Professor Sherrilyn Ifill’s first encounter with the police happened when she was 10 years old. Clifford Glover, a boy her age, was shot by officers on the street where she lived in Jamaica, Queens, after he and his step-father were mistaken for suspects in a robbery.
“From a very early age, I was taught to have a healthy respect for law enforcement,” she said in a presentation on February 9th at Maryland Carey Law. The event was the third in a series of conversations sponsored by the Schools of Law and Social Work to consider the legal, policy and social issues raised by the killings of unarmed black men in Ferguson, Mo. and New York City in 2014.
When Michael Brown was shot in Ferguson, MO, Professor Ifill followed the responses to it on Twitter and other social media. And she couldn’t help thinking, “What do we do with this moment we’re in?”
“These killings are not a new phenomenon,” she told the audience of law and social work students. “What is new is the video evidence; the use of social media,” to document the events and inform the larger public about them.
Maryland Carey Professor Ifill, who is on leave to serve as President and Director-Counsel of the NAACP Legal Defense and Educational Fund, Inc., summarized her work in response to the killings, noting that she had sent a letter to U.S. Attorney General Eric Holder urging him to intervene.

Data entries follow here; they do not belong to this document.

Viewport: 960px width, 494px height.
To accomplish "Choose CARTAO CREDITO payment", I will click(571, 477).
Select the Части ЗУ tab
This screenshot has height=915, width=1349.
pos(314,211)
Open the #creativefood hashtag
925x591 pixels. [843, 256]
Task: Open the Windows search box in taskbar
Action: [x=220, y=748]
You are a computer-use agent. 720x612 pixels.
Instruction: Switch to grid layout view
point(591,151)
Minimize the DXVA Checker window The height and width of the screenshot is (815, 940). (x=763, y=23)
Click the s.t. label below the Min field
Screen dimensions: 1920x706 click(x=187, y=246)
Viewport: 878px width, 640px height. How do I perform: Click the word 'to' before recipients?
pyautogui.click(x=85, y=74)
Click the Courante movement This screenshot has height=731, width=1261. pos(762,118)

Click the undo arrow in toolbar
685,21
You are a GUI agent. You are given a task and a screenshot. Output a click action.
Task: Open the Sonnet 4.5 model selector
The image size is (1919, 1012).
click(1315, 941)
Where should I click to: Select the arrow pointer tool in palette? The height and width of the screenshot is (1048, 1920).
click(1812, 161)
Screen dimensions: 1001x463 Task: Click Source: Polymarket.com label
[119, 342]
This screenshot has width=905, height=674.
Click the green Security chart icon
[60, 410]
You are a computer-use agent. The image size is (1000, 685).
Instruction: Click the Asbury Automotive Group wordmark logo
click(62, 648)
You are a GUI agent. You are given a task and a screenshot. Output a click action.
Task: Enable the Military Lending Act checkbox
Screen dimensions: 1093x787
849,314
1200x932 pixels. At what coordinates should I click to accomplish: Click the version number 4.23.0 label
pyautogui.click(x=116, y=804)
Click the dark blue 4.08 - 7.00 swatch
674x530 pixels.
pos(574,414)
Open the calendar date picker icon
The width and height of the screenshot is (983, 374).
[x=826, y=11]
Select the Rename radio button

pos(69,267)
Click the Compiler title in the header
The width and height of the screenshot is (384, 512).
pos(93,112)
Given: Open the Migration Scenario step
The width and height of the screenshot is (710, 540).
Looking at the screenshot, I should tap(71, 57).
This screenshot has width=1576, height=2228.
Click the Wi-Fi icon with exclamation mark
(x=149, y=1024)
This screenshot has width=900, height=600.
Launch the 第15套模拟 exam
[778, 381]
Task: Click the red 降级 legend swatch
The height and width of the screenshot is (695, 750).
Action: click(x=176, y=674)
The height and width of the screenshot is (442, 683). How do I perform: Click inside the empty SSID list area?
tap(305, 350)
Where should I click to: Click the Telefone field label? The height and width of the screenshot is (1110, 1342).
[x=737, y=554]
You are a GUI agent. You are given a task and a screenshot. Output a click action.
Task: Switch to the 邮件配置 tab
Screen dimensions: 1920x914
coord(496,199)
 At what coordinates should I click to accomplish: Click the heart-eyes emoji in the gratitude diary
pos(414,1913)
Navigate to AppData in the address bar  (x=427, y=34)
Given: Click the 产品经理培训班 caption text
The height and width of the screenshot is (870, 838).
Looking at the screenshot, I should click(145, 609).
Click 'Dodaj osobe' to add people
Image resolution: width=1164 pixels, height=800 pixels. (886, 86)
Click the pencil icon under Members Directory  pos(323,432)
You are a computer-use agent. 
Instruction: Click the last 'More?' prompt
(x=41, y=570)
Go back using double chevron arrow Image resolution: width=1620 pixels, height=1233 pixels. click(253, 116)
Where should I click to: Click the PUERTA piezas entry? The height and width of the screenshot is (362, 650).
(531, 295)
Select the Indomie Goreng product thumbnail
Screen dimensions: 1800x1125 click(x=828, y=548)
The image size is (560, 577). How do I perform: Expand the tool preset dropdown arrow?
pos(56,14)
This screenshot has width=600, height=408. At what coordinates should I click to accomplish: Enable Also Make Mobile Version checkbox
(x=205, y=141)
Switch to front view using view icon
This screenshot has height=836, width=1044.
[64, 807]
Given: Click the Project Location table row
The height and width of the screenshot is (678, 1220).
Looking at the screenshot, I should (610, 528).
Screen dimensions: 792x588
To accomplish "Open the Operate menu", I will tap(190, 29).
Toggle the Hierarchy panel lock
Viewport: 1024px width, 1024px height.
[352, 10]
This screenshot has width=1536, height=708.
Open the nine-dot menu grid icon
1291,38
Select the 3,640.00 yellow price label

“The fact that no one has suffered any consequences…what does this say about our democracy?” she asked the students. She also provided a brief analysis of the long-term and complex public policy and social issues which, in her view, had set the stage for the killings.
“Cultural policing is difficult to change over time because it’s usually a family profession,” Professor Ifill said. “Sons and daughters join the police force because their father, grandfather, or uncle was an officer. And those preconceived notions of what a law enforcement officer should be, become ingrained in the thinking.”
“Police officers are agents of the state whom we have entrusted to take life” she noted. “By not providing them with additional training to deal with issues, such as the ability to deescalate or deal appropriately with the mentally ill, we are doing them an incredible disservice.”
Professor Ifill also disputed the views of elected officials who believe that problems of race and inequality can be solved by money and resources alone.
“You can’t have decades of policies and investment to create a segregated society and then just expect it to go away.”
Professor Ifill finished her presentation by commending the Schools of Law and Social Work for their willingness to have a frank and open discussion about the issues. She cited examples from the civil rights movement, and noted that while we may not see change in our lifetime, our children and grandchildren will benefit from the work that has been done.
“No narrative lasts forever,” she concluded. “We do have the power to change it.”